7. No Existing Suit. The Executive represents and warrants that, as of the Effective Date of this Agreement, he has not filed or commenced any suit, claim, charge, complaint, action, arbitration, or legal proceeding of any kind against PFC or any Affiliate. PFC and its Affiliates represent and warrant that, as of the Effective Date, neither PFC nor any of its Affiliates has filed or commenced any suit, claim, charge, complaint, action, arbitration or legal proceeding of any kind against the Executive.
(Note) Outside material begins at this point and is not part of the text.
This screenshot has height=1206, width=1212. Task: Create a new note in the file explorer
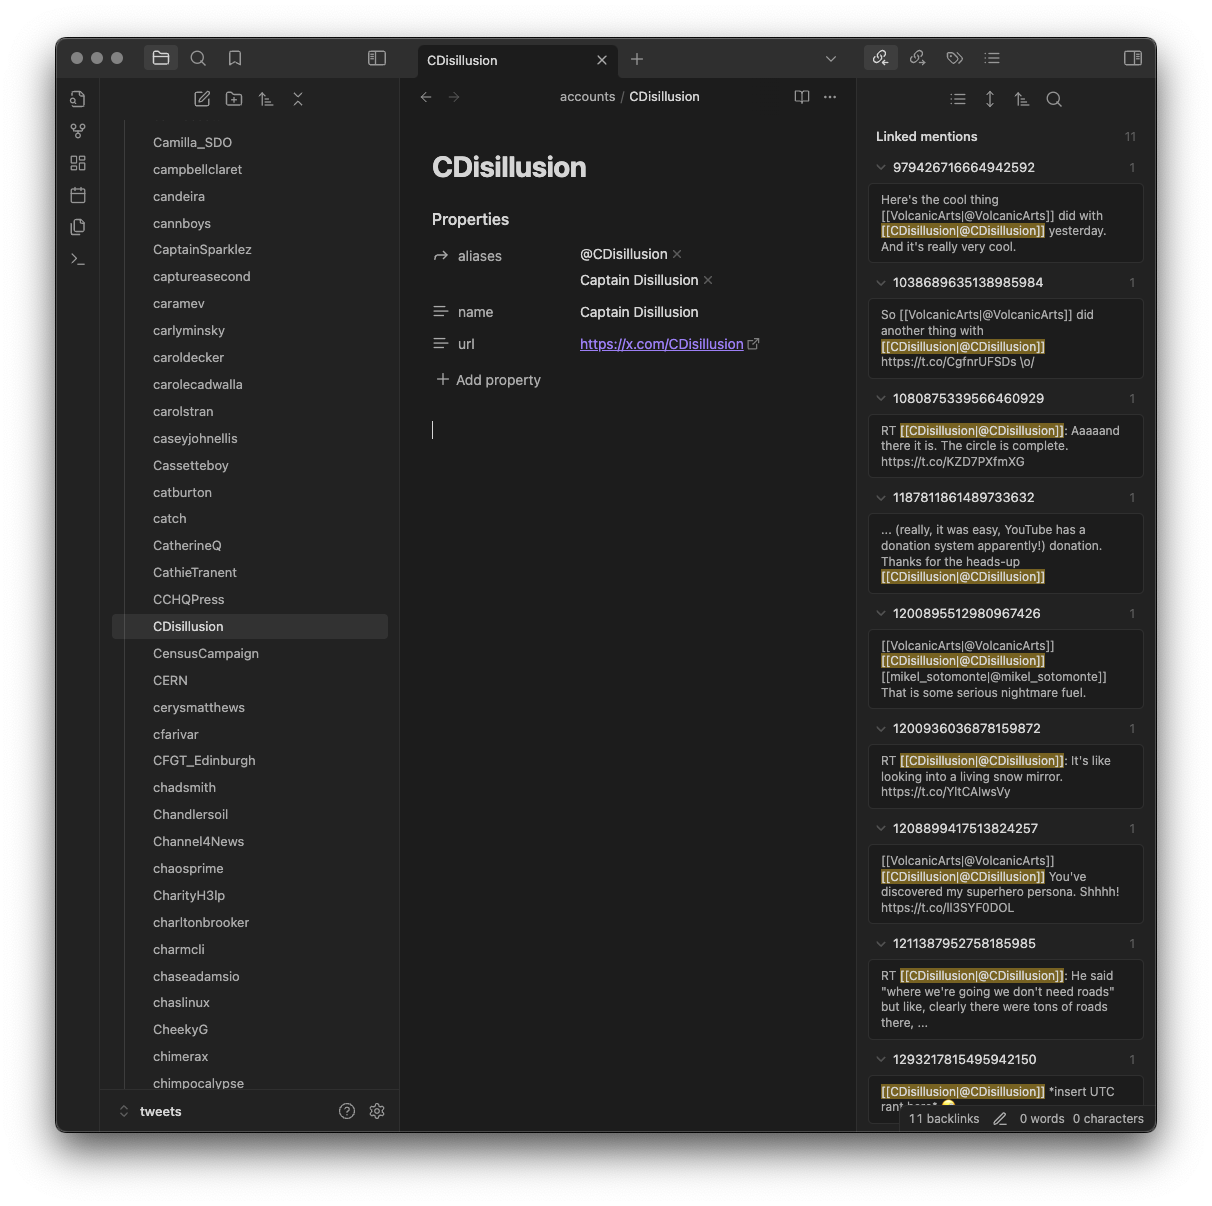[202, 99]
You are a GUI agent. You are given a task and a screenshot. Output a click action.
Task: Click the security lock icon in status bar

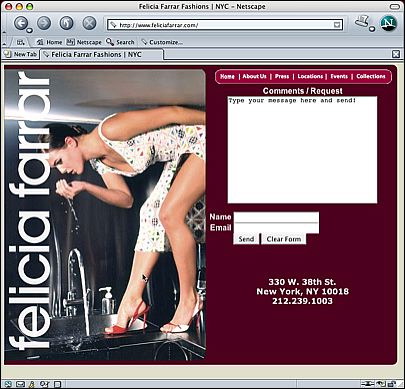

8. Certain Forfeitures in Event of Breach or Other Liability to PFC. The Executive acknowledges and agrees that, notwithstanding any other provision of this Agreement, if the Executive materially breaches any obligation under this Agreement, or there is a final determination by a court of competent jurisdiction or an arbitrator, or an agreement by the Executive as part of a settlement, that the Executive is otherwise liable to PFC or its Affiliates, PFC retains the right to recoup any and all payments and benefits provided for in Section 2, any damages suffered by PFC or its Affiliates, plus reasonable attorneys’ fees incurred in connection with such recovery and, to the extent that such benefits have not been fully disbursed to the Executive, PFC reserves its rights to stop all future disbursements of such benefits, except to the extent that such action is prohibited by law or would result in the invalidation of the release provided by the Executive under this Agreement. The parties agree that any breach of the covenants in Sections 10 and 11 of the Employment Agreement shall be deemed a material breach of an obligation under this Agreement.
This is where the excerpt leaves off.